もう一人、サイバーセキュリティへの企業の取組強化を促す団体の事務局長をしているという人は、IT技術者の技術標準である「IT Skill Standard:ITSS」を引いてプラス・セキュリティ人材の位置づけを説明してくれた。ITSSの改良版「ITSS+」には、セキュリティ領域での標準MAPが含まれている。タスクに対応するセキュリティ関連分野が3つに分かれていて、
1)デジタル(IT/IoT/OT)
2)セキュリティ
3)その他
となっている。ここで2)を担当するのが(専門)セキュリティ人材。何をするかと言うと、
・セキュリティ経営(CISO)
・セキュリティ統括
・セキュリティ監査
・脆弱性診断、ペネトレーションテスト
・セキュリティ監視、運用
・セキュリティ調査分析、研究開発
の範囲だという。経営・統括・監査を担当するのは幹部クラス、その他は実務レベルの技術者だ。これ以外のことをする人はMAP上「プラス・セキュリティ人材」に分類される。

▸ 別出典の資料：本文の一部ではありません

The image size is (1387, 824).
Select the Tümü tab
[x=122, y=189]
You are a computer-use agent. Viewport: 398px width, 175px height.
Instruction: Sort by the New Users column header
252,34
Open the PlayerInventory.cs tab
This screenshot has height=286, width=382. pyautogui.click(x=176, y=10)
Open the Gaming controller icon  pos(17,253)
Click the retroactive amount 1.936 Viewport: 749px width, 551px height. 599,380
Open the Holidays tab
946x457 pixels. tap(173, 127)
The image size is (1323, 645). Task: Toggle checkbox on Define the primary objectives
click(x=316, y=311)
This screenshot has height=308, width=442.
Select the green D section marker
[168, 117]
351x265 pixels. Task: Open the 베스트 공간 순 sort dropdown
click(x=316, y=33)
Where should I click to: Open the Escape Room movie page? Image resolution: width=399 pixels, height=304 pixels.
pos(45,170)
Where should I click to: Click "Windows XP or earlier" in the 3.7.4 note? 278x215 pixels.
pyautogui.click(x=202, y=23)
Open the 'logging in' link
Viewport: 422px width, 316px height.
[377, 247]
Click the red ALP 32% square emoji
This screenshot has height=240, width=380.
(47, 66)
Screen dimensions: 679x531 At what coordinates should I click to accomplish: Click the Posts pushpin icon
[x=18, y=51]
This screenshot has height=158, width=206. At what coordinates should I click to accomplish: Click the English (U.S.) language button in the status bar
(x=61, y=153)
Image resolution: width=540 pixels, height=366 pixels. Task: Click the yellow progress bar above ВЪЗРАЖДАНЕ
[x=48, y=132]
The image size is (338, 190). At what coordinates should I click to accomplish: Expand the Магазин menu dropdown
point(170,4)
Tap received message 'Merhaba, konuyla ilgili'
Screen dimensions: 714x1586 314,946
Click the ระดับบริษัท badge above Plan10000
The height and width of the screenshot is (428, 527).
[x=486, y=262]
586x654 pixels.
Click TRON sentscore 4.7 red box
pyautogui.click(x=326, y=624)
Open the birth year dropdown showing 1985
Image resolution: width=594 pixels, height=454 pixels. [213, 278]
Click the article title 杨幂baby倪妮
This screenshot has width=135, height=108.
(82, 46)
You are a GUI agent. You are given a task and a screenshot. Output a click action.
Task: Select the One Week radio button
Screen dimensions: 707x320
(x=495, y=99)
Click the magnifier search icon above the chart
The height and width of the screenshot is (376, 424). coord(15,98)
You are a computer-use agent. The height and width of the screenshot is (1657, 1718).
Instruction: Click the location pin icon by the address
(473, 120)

彼によると、「DXが進む中、企業のセキュリティ対策は上記セキュリティ人材だけでは対処できない。DXによってもたらされる利便性が、同時にサイバー攻撃にも悪用されるから」とのこと。DXを活用する企業全体でセキュリティを意識し、必要な対策を統合的に実施しなくてはいけないわけだ。
2)のデジタルの分野を担当する人としては、
・デジタル経営(CIO)
・システム監査
・DX推進企画
・デジタルシステム開発、運用
・デジタル製品開発、保守
だし、3)その他としては、
・企業経営(CEOや取締役)
・経営リスクマネジメント
・総務、法務、財務等管理
・事業(戦略・企画・調達・生産現場・事業所管理)
が挙げられていた。事実上TOPを含めて、全ての従業員が関係していることが分かるだろう。ただ前編で述べたように、現に業務を持っている人にセキュリティ関連のリカレント教育をしてくれる場はほとんどない。そういう意味で以前紹介した情セ大藤本教授の「DX with Security3日間カリキュラム」は、非常に有意義なものだと言えるだろう。今後はそのような機会を大学等にも増やして欲しいし、企業の総務・人事・教育部門も積極的にリカレント教育を受けさせるようにして欲しい。
「ITでも分かんないのにセキュリティなんか」と思わないで、積極的に取り組んでもらえればいいのですが。